Musk Announces xAI Will Open-Source a 500-Billion-Parameter Model by Year-End
xAIOpen Source ModelGrok
Elon Musk announced on social media that xAI will open-source a 500-billion-parameter model by the end of the year, calling it 'should still be quite useful'. Meanwhile, xAI's latest Grok V9-Medium base model (1.5 trillion parameters) has completed pretraining and entered supervised fine-tuning, with reinforcement learning training set to begin in days and public release expected in 2–3 weeks. Musk highlighted significant improvements over the previous v8-small (500B parameters), particularly in programming tasks, enhanced by supplementary training on Cursor programming tool data. V9-Medium has been optimized for NVIDIA Blackwell architecture GPUs, signaling xAI’s shift of Grok from chatbot to developer-focused AI tools.
MiniMax Open-Sources BitCPM-CANN, First 1.58-bit LLM Trained on Huawei Ascend
QuantizationDomestic ComputingEdge AI
MiniMax, in collaboration with Tsinghua University and the OpenBMB community, released BitCPM-CANN—the first trinary (1.58-bit) large model series fully trained end-to-end on Huawei’s domestic Ascend computing platform. The series includes models ranging from 0.5B to 8B parameters. Each parameter is compressed into one of three values: -1, 0, or +1, reducing inference memory requirements to 1/6 of BF16 while preserving 90%–97.2% of model capability. The 8B model can run on mainstream flagship smartphones, and combined with MoE architecture, enables deployment of 50B–100B parameter models on devices with only 8GB memory. Training efficiency reaches 95% of conventional baselines. Previously, all publicly known trinary model training relied on NVIDIA GPUs; BitCPM-CANN demonstrates that domestic hardware can achieve ultra-low-bit training.

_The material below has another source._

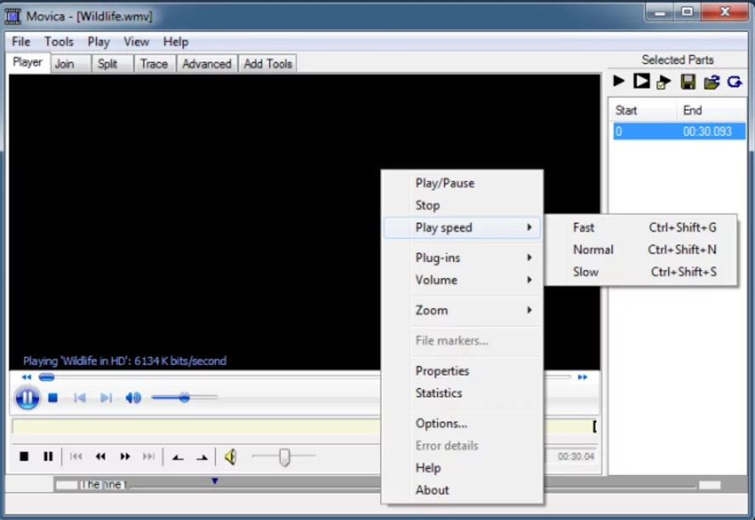Click the yellow speaker icon on lower toolbar

click(230, 456)
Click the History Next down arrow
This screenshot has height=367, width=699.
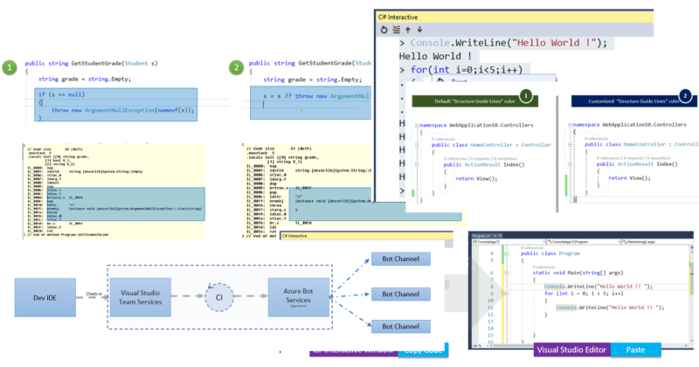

Dust Raises $40M Series B to Build Enterprise Multiplayer AI Agent Platform
FundingAI AgentEnterprise Service
Enterprise AI agent platform Dust announced a $40 million Series B round led by Abstract and Sequoia, bringing total funding to over $60 million. The platform aims to overcome the limitations of AI's 'single-user mode' by enabling AI agents and employees to collaborate within shared context, tools, and goals, facilitating organizational-scale capability reuse. Dust integrates over 100 data sources and features built-in memory, feedback mechanisms, and enterprise-grade governance. Adopted by more than 3,000 organizations, it reports over 70% weekly active usage, a 2025 net revenue retention rate of 240%, and zero churn. Customers include Vanta, Clay, Persona, and Doctolib, using Dust to automate sales, operations, and customer success workflows.
Unitree Accelerates STAR Market IPO, Targets $620M Valuation, Listed for Review on June 1
IPOHumanoid RobotUnitree
Chinese humanoid robot startup Unitree Technology is accelerating its IPO on the Shanghai Stock Exchange's STAR Market, targeting a valuation of approximately 4.2 billion RMB ($620 million). The exchange's listing committee formally accepted its application on March 20, 2026, and scheduled the review for June 1—just 73 days later, indicating a significantly expedited process. Financial reports show the company generated 11.7 billion RMB in revenue and 105 million RMB in profit during the first nine months of 2025, with humanoid robots contributing 51.5% of revenue. In 2024, annual revenue was 392 million RMB with 94.5 million RMB in profit, confirming profitability. Unitree's humanoid robots have appeared on China Central Television's Spring Festival Gala in both 2025 and 2026.